A TALE OF TWO WIVES (Part 2)

By: Gregorio M. Batiller, Jr.

Last week, I discussed the amorous exploits of SPO4 Santiago who married two (2) women both first named – Susan. The first marriage to Susan 1 was declared null and void because it was sufficiently established that the marriage was solemnized without the requisite marriage license and it was not one of the marriages exempt from the marriage license requirement.

However, his marriage to Susan 2 was likewise null and void because having been conducted during the effectivity of Family Code, it become necessary that there be a prior judicial declaration of the nullity of the deceased’s previous marriage. The second marriage having been solemnized without first obtaining a judicial decree declaring the first marriage null and void was likewise void.

Who then as between the two (2) “wives” was entitled to received the deceased’s death benefits.

The Supreme Court applied Article 148 of the Family Code to the second marriage, the same being bigamous in character:

Under Article 148 of the Family Code, which refers to the property regime of bigamous marriages, adulterous relationships, relationships in a state of concubine, relationships where both man and woman are married to other persons, multiple alliances of the same married man,

“…Only the properties acquired by both of the
parties through their actual joint contribution of money,
property, or industry shall be owned by them in common
in proportion to their respective contributions… ”

In this property regime, the properties acquired by the parties through their actual joint contribution shall belong to the co-ownership. Wages and salaries earned by each party belong to him or her exclusively. Then too, contributions in the form of care of the home, children and household, or spiritual or moral inspiration, are excluded in this regime.

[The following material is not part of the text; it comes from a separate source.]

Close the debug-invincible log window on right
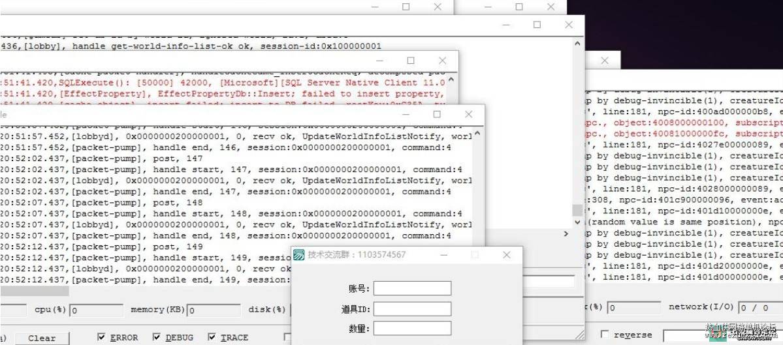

The disputed death benefits are clearly renumerations, incentives and benefits from governmental agencies earned by the deceased as a police officer. Unless respondent Susan 2 presents proof to the contrary, it could not be said that she contributed money, property or industry in the acquisition of these monetary benefits. Hence, they are not owned in common by respondent and the deceased, but belong to the deceased alone and respondent has no right whatsoever to claim the same. By the intestate succession, the said “death benefits” of the deceased shall pass to his legal heirs. And, Susan 2, not being the legal wife of the deceased is not one of them.

As to the marriage of deceased to Susan 1, the Supreme Court applied Article 147 of the Family Code:

“Art. 147. When a man and a woman who are
capacitated to marry each other, live exclusively with
each other as husband and wife without the benefit of
marriage or under a void marriage, their wages and
salaries shall be owned by them in equal shares and the
property acquired by both of them through their work or
industry shall be governed by the rules on co-ownership.
In the absence of proof to the contrary, properties
acquired while they lived together shall be presumed to
have been obtained by their joint efforts, work or
industry, and shall be owned by them in equal shares.
For the purposes of this Article, a party who did not
participate in the acquisition by the other party of any
property shall be deemed to have contributed jointly in
the acquisition thereof if the former’s efforts consisted in
the care and maintenance of the family and of the
household.

When only one of the parties to void marriage is in
good faith, the share of the party in bad faith in the coownership
shall be forfeited in favor of their common
children. In case of default of or waiver by any or all of
the common children or their descendants, each
vacant share shall belong to the respective surviving
descendants. In the absence of descendants, such
share shall belong to the innocent party. In all cases,
their forfeiture shall take place upon termination of the
cohabitation.

In contrast to Article 148, under the foregoing article, wages and salaries earned by either party during the cohabitation shall be owned by the parties in equal shares and will be divided equally between them, even if only one party earned the wages and the other did not contribute thereto. Conformably, even if the disputed “death benefits” were earned by the deceased alone as a government employee, Article 147 creates a co-ownership in respect thereto, entitling the petitioner to share one-half thereof. As there is no allegation of bad faith in the present case, both parties of the first marriage are presumed to be in good faith. Thus, one-half of the subject “death benefits” under scrutiny shall go to Susan 1 as her share in the property regime, and the other half pertaining to the deceased shall pass by, intestate succession, to his legal heirs, namely his children with Susan 1.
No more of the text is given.